Add:

* Year of the book
* Identification number of the text

In [1]:
import pandas as pd
from os.path import join
import json
import re
from collections import Counter
from tqdm import tqdm



def clean_title(title):
    title = re.sub(r'\s+',' ',title)
    title = re.sub(r'<\/b>','',title)
    title = re.sub(r',','',title)
    return title

def regularise_sequence_number(seq_nr):
    seq_nr = str(seq_nr)
    max_length = 4
    if re.search(r'^\d+$',seq_nr):
        seq_nr = seq_nr.zfill(max_length)
    else:
        nr_char = len(seq_nr)
        leading_char = max_length - nr_char
        seq_nr = '9'*(leading_char)+'-'+seq_nr
    return seq_nr

In [2]:
path = join('..','Export','Export_leiden_prayer_20250218131307.json')
json_file = open(path)
json_data = json.load(json_file)
records = json_data['heurist']['records']

* 102 - Production layer
* 112 - Expression
* 123 - Text
* 1 - Record relationship

## Collect the titles

This creates a dictionary connected Heurist IDs to titles

In [3]:
titles = dict()
production_dates = dict()
book_types = dict()

for record in records:
    
    # Text
    if record['rec_RecTypeID'] == '123':
        H_ID = int(record['rec_ID'])
        for field in record['details']:
            if field['dty_ID']==1152:
                title = field['value']
                titles[H_ID] = title
                
    # Production Layer
    if record['rec_RecTypeID'] == '102':
        H_ID = int(record['rec_ID'])

        for field in record['details']:
            
            if field['dty_ID']==1201:
                book_types[H_ID] = field['termLabel']

            if field['dty_ID']==1145:
                field_value = field['value']

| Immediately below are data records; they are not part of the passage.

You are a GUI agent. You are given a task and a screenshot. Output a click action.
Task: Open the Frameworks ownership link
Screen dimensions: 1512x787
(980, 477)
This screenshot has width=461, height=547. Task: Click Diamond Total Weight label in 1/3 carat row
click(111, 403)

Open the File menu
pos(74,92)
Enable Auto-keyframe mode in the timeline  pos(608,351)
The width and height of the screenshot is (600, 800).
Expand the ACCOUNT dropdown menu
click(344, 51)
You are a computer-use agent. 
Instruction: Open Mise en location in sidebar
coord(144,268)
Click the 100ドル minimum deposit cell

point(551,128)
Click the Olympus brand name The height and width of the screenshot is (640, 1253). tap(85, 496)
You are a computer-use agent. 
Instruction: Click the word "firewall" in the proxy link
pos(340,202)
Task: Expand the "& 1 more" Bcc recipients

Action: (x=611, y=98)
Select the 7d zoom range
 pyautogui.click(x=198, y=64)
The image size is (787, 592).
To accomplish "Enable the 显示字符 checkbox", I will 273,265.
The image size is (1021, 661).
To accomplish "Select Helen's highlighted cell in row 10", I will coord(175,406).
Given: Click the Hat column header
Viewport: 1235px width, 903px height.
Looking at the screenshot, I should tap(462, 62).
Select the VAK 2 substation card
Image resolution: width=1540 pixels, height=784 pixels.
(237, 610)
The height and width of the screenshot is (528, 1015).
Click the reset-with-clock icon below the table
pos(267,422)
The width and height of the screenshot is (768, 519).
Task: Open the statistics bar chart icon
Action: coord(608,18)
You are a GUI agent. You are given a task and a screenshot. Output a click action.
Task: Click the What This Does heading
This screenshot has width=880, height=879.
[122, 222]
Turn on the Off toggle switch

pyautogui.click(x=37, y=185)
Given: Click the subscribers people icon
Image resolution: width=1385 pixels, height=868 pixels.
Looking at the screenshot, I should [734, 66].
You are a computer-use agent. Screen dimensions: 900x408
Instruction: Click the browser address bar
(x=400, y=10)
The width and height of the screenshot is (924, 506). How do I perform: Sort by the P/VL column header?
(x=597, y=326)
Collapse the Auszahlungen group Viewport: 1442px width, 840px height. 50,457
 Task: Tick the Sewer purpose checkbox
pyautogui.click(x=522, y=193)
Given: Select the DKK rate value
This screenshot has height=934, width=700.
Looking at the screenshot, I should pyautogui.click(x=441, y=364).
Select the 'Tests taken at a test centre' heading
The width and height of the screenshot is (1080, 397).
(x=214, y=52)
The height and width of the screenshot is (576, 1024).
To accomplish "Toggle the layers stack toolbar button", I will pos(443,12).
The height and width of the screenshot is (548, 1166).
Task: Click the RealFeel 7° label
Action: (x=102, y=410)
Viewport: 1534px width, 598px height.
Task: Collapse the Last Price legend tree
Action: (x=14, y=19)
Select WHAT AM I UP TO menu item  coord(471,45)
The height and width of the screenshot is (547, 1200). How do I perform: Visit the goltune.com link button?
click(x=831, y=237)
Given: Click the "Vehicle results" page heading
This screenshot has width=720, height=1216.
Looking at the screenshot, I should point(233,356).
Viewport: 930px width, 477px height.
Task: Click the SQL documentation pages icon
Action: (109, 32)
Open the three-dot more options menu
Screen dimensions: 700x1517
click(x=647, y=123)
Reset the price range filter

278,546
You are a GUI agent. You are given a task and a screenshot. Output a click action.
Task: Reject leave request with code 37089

                if re.search( r'^[\dXx]{4}(-\d{2})?(-\d{2})?$' , str(field_value)):
                    production_dates[H_ID] = int(str(field_value)[:4])
                    
                elif 'estMinDate' in field_value and 'estMaxDate' in field_value:
                    min_date = field_value['estMinDate']
                    max_date = field_value['estMaxDate']
                    average = (min_date+max_date)/2
                    production_dates[H_ID] = round(average)

                else:
                    print('Problem', end=': ')
                    print(field_value)
  
            
            if field['dty_ID']==1098:
                title = field['value']
                title = re.sub('\'S-GRAVENHAGE, KB\s*','KB NL',title)
                title = re.sub('BRUSSEL, KB\s*','KB BE',title)
                title = re.sub('KOPENHAGEN, KB\s*','KB DE',title)
                title = re.sub('LEIDEN, UB\s*','UBL',title)
                title = re.sub('LONDEN, BL\s*','BL',title)
                title = re.sub('PARIJS, BN\s*','BNF',title)
                
                titles[H_ID] = title

                

In [4]:
rows = []

for record in records:
    
    # Expression
    if record['rec_RecTypeID']=='112':
        
        book = None
        text = None
        sequence_numer = None
        
        row = []
        
        for field in record['details']:
            
            if field['dty_ID']==1274:
                book = int(field['value']['id'])
            if field['dty_ID']==1193:
                text = int(field['value']['id'])
                text_id = None
                if re.search(r':',str(field['value']['title'])):
                    text_id = field['value']['title']
                    text_id = text_id[:text_id.index(':')]
            if field['dty_ID']==1094:
                sequence_number=field['value']
                
        if book is not None and text is not None:
            row.append(book)
            row.append(text)
            row.append(text_id)
            row.append(sequence_number)
            rows.append(row)

texts_in_books = pd.DataFrame(rows,columns=['book','text','text_id','sequence_number'])   
texts_in_books['sequence_number'] = texts_in_books['sequence_number'].apply(regularise_sequence_number)

In [5]:
books = texts_in_books['book'].unique().tolist()
print(f'{len(books)} books were found.')

303 books were found.


In [6]:
book_json = []

for book in books:
    
    book_dict = dict()
    book_dict['id'] = book 
    book_dict['title'] = titles.get(book,'')
    book_dict['year'] = production_dates.get(book)
    book_dict['type'] = book_types[book]
    
    texts = texts_in_books.query( f'book=={book}')
    texts = texts.sort_values(by='sequence_number')
    
    texts_dict = []
    
    for i,row in texts.iterrows():
        text_dict = dict()
        text_dict['id'] = row['text']
        text_dict['title'] = titles.get(row['text'])
        text_dict['text_id'] = row['text_id']
        text_dict['sequence_number'] = row['sequence_number']
        texts_dict.append(text_dict)
        
    book_dict['texts'] = texts_dict
    
    book_json.append(book_dict)


with open('texts_in_books.json','w',encoding='utf-8') as out:
    out.write(json.dumps(book_json))